Sono un cinquantenne, insegnante, forse scrivo male, forse leggo peggio, anche nella buona scuola si chiedono competenze di analisi, non più formazione alla sintesi e alla valutazione. Generazionalmente avrei le carte in regola, dunque: ma una lettura siffatta, lo ammetto, mi mette molto a disagio. E la buona scuola che ne esclude una davvero migliore, pure. E’, però, un disagio mio, di lettore e di insegnante. Tra il nonno socialista che, sia pur saggiamente, una certa “way”l’avrebbe spianata pure lui e l’adolescente odierno pronto al selfie e all’ hastag incosciente sullo sfondo di un lager, la generazione dei “cinquanta” saprebbe individuare una qualche sua responsabilità, oltre che testimoniare il suo disagio per il passato e quello per il presente inteso come prototipo adolescenziale del futuro? Luca Zorzenon
IL PROGETTO CHE MANCA 2
IL PROGETTO CHE MANCA 2
@ Luperini
No, Mazzoni non ha detto in modi più perentori le cose dette da Fortini o da altri sulla fine dell’intellettuale universale o del mandato sociale, ma ha liquidato – e , per quel che so, almeno dal convegno senese del 2004 proprio su Fortini – il marxismocritico fortiniano e Marx. Ed è questo il *merito* che gli verrà riconosciuto almeno da una parte consistente degli accademici italiani (e americani). Perché la sua «nera verità» è quella che costoro si aspettavano, è quella che permette di stare coi “vincitori” senza più sensi di colpa. Mazzoni s’è messo *perentoriamente* sulla scia aperta da tempo dai *noveaux philosophes*. E quel che a me fa tristezza e rabbia è che solo oggi si inizia in qualche modo a contrastare tali posizioni. Quando nel 2012 tentai con alcuni amici di far circolare un appello rivolto agli intellettuali ( una «ingenua paginetta») che così attaccava:
« Noi firmatari intendiamo esprimere la nostra indignazione per il silenzio ambiguo, quasi una complicità, con cui il ceto intellettuale sta rispondendo alla delicatissima e cruciale fase storica, politica, economica, giuridica e culturale che attraversa l’Italia. Ci riferiamo a tutti gli intellettuali che godono di maggiore visibilità sui media e sul web, che continuano a “distrarsi” e a intrattenere l’opinione pubblica su questioni di natura letteraria e artistica, di per sé pur valide e importanti, ma che diventano chiacchiera, se trattate senza un legame preciso con i problemi sociali irrisolti o in via di peggioramento per le pesantissimo misure economiche di austerità e sacrifici a senso unico (le cosiddette “manovre lacrime e sangue”) imposte ex novo dall’attuale governo Monti o mutuate dal precedente governo Berlusconi.»
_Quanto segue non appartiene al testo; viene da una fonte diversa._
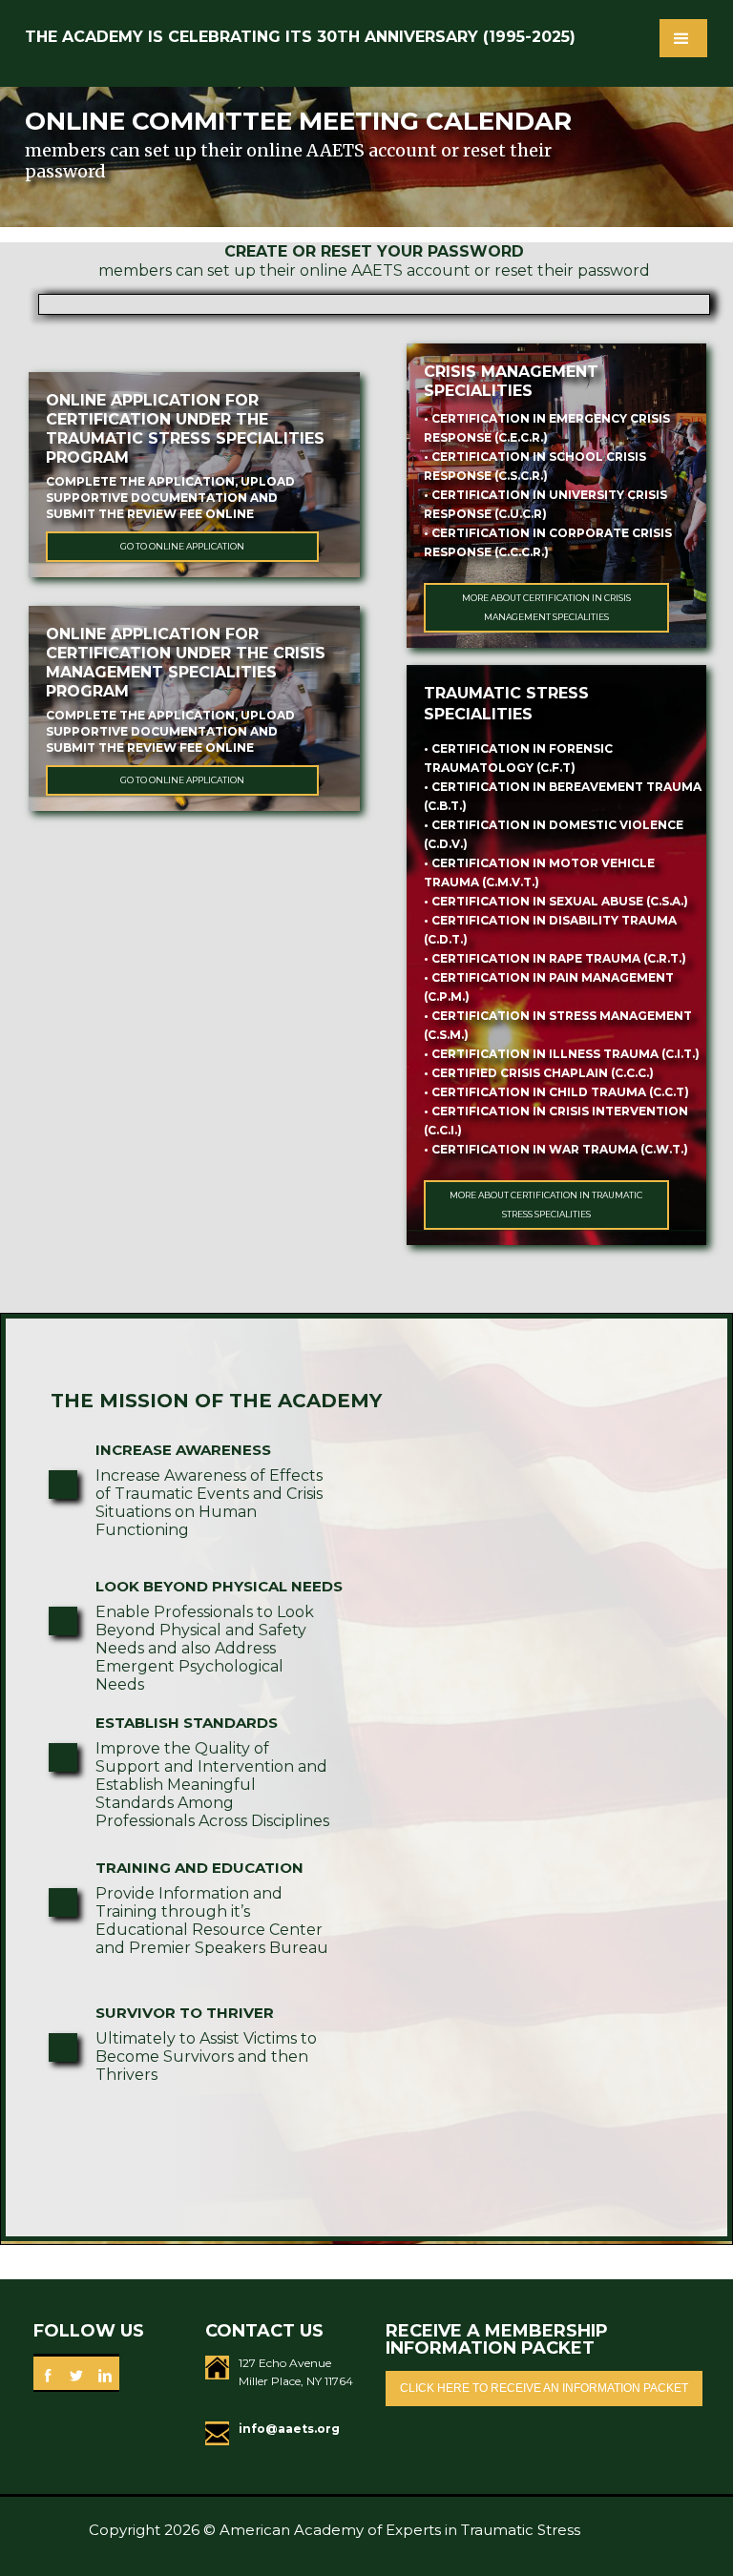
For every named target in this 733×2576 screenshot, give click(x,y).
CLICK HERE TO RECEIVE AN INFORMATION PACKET (544, 2388)
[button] (683, 38)
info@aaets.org (289, 2428)
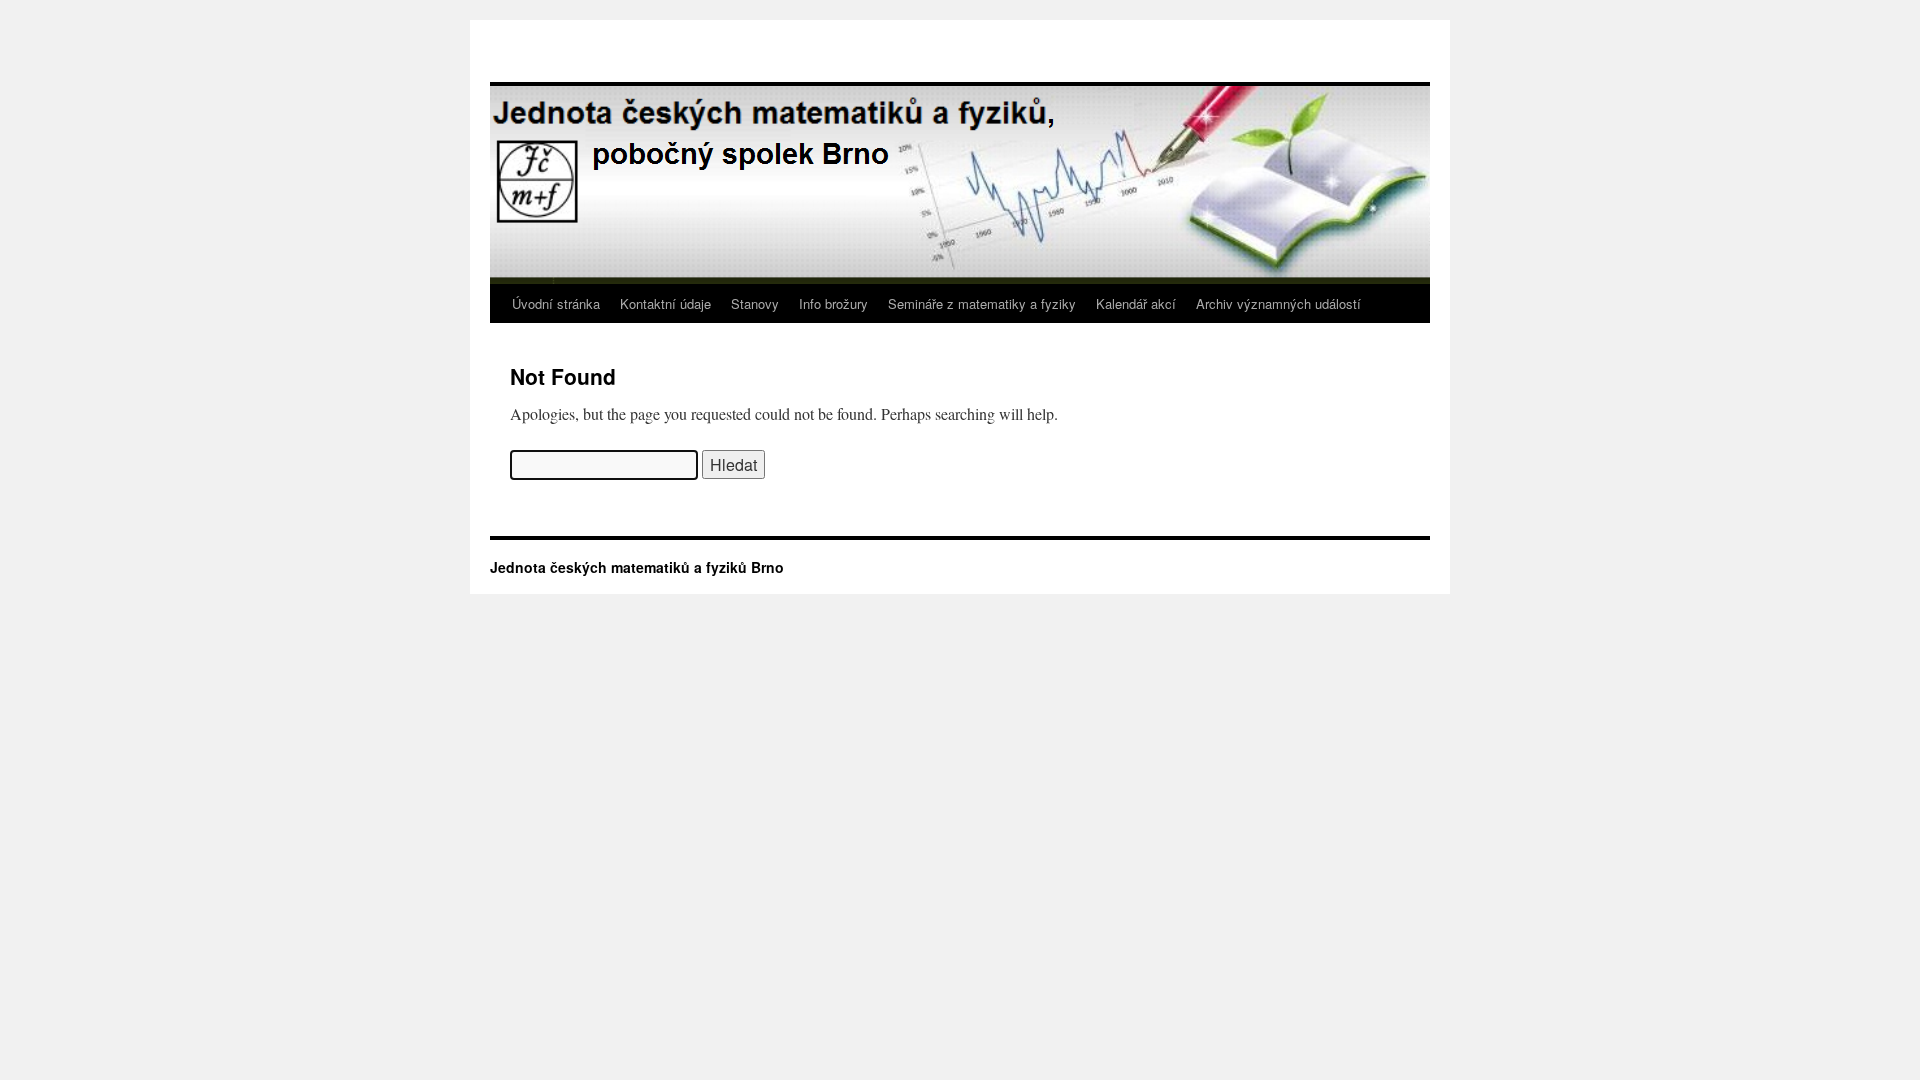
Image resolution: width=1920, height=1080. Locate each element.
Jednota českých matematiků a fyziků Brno (637, 567)
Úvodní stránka (556, 303)
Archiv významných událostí (1278, 303)
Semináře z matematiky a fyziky (982, 303)
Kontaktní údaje (665, 303)
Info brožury (833, 303)
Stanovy (755, 303)
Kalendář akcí (1136, 303)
([url]http://www.poliscritture.it/vecchio_sito/index.php?option=com_content&view=article&id=281:ennio-abate-roberto-bugliani-giulio-toffoli-noi-accusiamo&catid=1:fare-polis&Itemid=13[/url])
avemmo solo pochissime adesioni tutte extra accademiche.
Bisognava attendere questo libro di Mazzoni per far sentire qulche dissonanza? Il suo libro «inquieta»? Ma inquieta chi? Capisco che i legami di amicizia sono vischiosi, che siamo tutti sensibili alla mozione degli affetti che viene dai nostri prossimi, che molti dei pensieri elaborati da Mazzoni tentano o hanno fatto breccia anche in una parte di noi stessi, ma come ho fatto notare a Zinato la «nera verità» ora depositata nel libro di Mazzoni non è la stessa «che preme nei cuori di chi ha militato a favore dei «destini generali» e oggi li ha visti offuscarsi (o svanire)».
Perché dovremmo vedere nel libro di Mazzoni una univoca “autobiografia degli intellettuali italiani” con tanto di rimandi al passato? Possiamo ancora appellarci a Gramsci o al cittadino di una Repubblica stravolta o al comune buon senso o alla imprevedibilità della storia? Di intellettuali non ce ne sono almeno due tipi e non dovremmo scavare un solco tra intellettuali dissidenti o samizdat e intellettuali più o meno organici al sistema ora “renziano”?
Per approfondire il dialogo con intellettuali come l’ingegner Beta, chiarito che non si può aspettare subito «risposte concrete», mi chiedo: abbiamo «nostre verità» che non spendiamo più, una tradizione da cui ci siamo allontanati? Se « fra un mese o fra un anno ci troveremo in una università cambiata secondo i criteri della “buona scuola” e la maggior parte degli intellettuali accademici continuerà ad adeguarsi», non è il caso di cercare fuori dalle accademie, fuori dai partiti quelli che non ci stanno?
Dobbiamo aspettare «il momento di Spartaco» (bella metafora ma metafora!) o anticiparlo o pensare invece che la corrente calda della rivolta non ha mai “sondato” eche dobbiamo guardare anche alla corrente fredda della teoria o del “fu marxismo”?
Sento urgente la necessità di staccarsi dagli amici solo bravi, preparati e intelligenti. Anche perché essi già si sono staccati (e da tempo) da noi e dalle «nostre verità» (spesso svilendole).
Giusto che si discuta del libro di Mazzoni, ma perché non si discute più di Gramsci di Fortini, di Marx?
Nel mostruoso cambiamento che stiamo subendo dobbiamo sì cercare il meglio, ma il meglio va nominato politicamente.
P.s.
In quel che fu una volta il mio paese (Salerno) si dice ancora in modo volgarissimo “chiagne e fotte”.
Ho troppa stima per l’intelligenza e la sensibilità di Mazzoni per dire che egli “chiagne e fotte”, ma è evidente che il suo libro un atteggiamento di questo tipo avalla o rischia di avallare. Mentre bisogna proprio spostare il discorso sulle questioni che Mazzoni salta (come ha indicato Zinato). E magari parlare di più anche del libro di Giglioli, le cui tesi non sposo ma che almeno non inzuppa la dimensione politica nella «nera verità» mazzoniana.